Senior Assistant Editor, Gulf Today

Senior Assistant Editor, Gulf Today


Al Mansoori returned to earth aboard the Soyuz MS-12, along with Nick Hague and Aleksey Ovchinin.

“The triumphal return of Hazzaa Al-Mansoori from the International Space Station was an event to behold. The United Arab Emirates is a country of merely 50 years. To have elected to send one of its citizens on one of the most sophisticated of all missions is something to ponder,” remarked reputed Egyptian-American space scientist and geologist Dr Farouk El-Baz.

“I happen to have met three times in the early 1970s with the father of the nation Sheikh Zayed Bin Sultan Al Nahyan. The first time in 1974 I was alone, the second a year later with an Apollo 15 astronaut who walked on the Moon, and in 1976 with the whole American crew of the Apollo-Soyuz mission of 1975. During such meetings he showed great interest in all aspects of such complex missions. More importantly, he would ask me to convey all the excitement and new knowledge to students first at high schools and later to college students. He would also insist on my going to both the boys’ and the girls’ schools.”

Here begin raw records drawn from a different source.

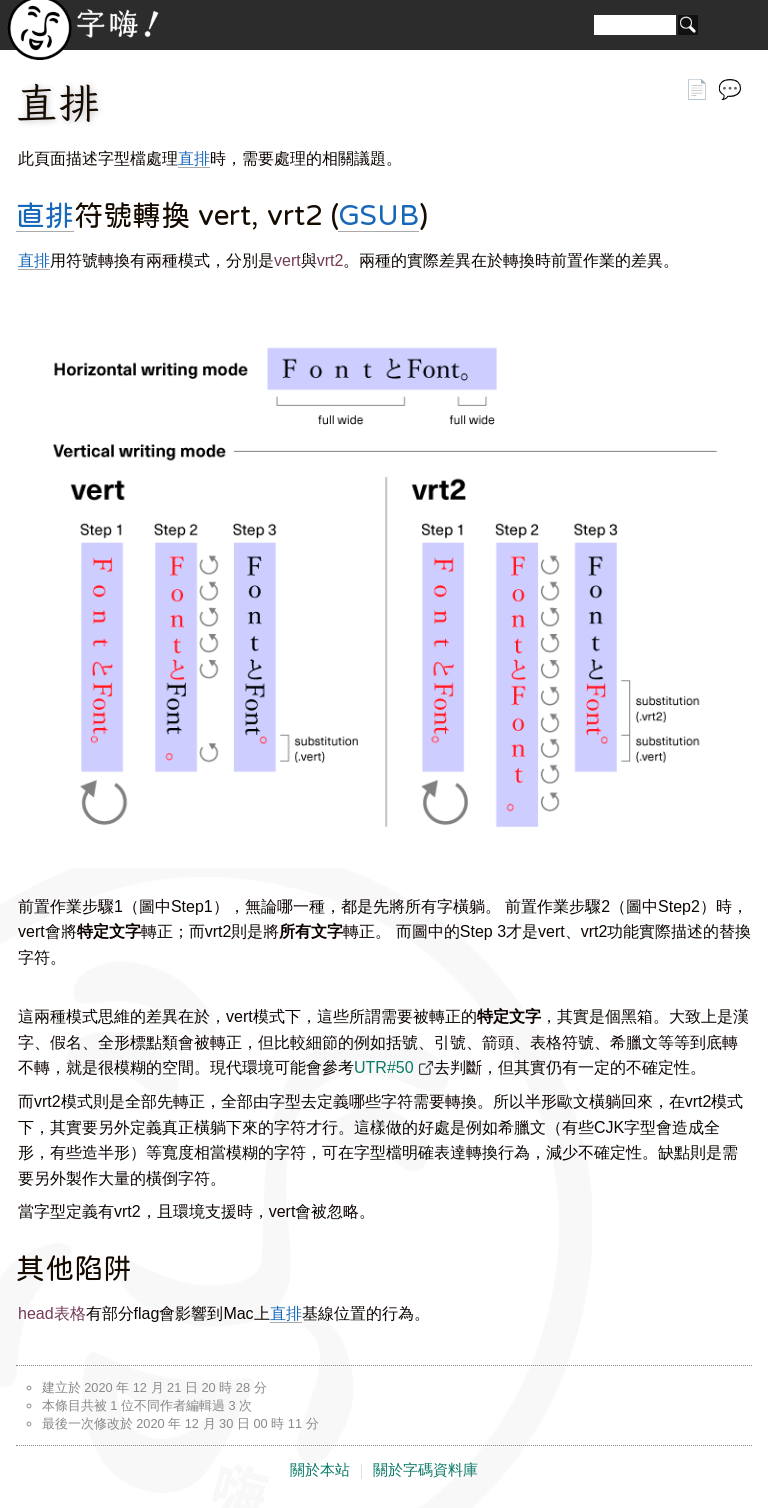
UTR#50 (384, 1067)
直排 (194, 158)
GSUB (378, 215)
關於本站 (320, 1470)
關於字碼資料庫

“From what I personally know from the present leadership of the UAE, particularly from His Highness Sheikh Mohammed Bin Rashid Al Maktoum, Vice President, Prime Minister and Ruler of Dubai, this is only a prelude to many more missions into space.

“In the year of the 50th anniversary we expect the launch of a UAE designed and built AMAL spacecraft. The latter will head to the upper atmosphere of planet Mars, about which the international scientific community knows little. Thus, the UAE will join the space-exploring nations to add to our knowledge of the heavens.”

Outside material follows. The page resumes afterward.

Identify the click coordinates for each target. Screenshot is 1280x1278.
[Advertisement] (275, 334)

Interestingly, the National Aeronautics and Space Administration (Nasa) has named a newly discovered asteroid after Dr El-Baz. The asteroid, called El Baz, honours the pioneering achievements of the famed space scientist.

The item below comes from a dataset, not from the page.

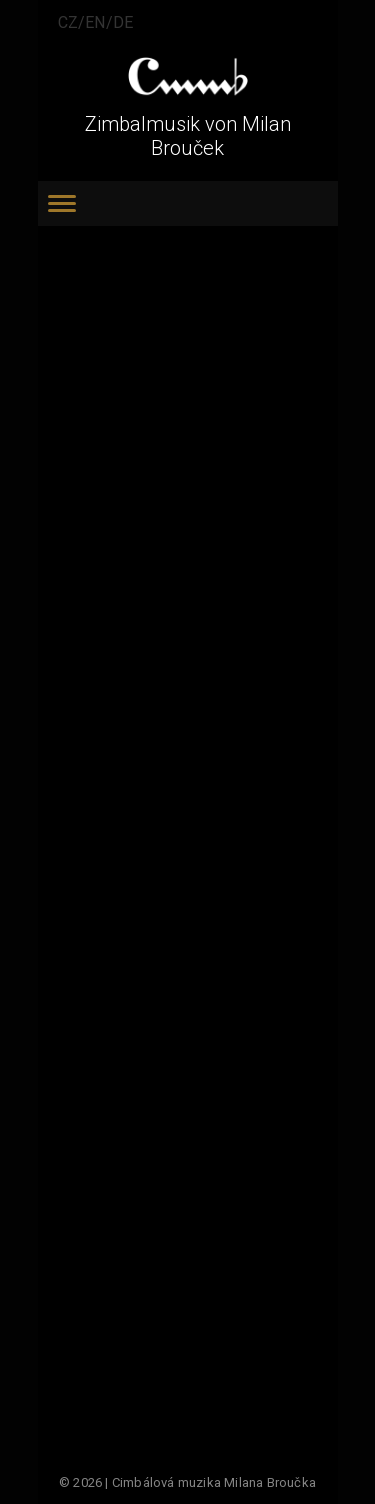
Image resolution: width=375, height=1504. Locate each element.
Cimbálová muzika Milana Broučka (214, 1482)
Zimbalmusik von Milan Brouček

Dr El-Baz was caught unawares by the honour. “Yes the naming of an asteroid was an incredible surprise and a very great honour indeed.

It was done by the International Astronomical Union (IAU), which is the only organisation charged with the naming of plants and planetary features. The IAU informed Nasa formally as it is the agency that produces maps of approved names of planets and planetary features.”

Dr Farouk El-Baz was Director of the Center for Remote Sensing at Boston University. He retired this year and left the directorship of the centre to one of his students.

He is Adjunct Professor of Geology at the Faculty of Science, Ain Shams University in Cairo, Egypt.

Earlier Dr El-Baz had remarked, “Hazzaa is himself a fine jet pilot. His mission will be a landmark one in the annals of the modern Arab world. I know that he will do a fine job representing the youth of the UAE and the rest of the Arab world.”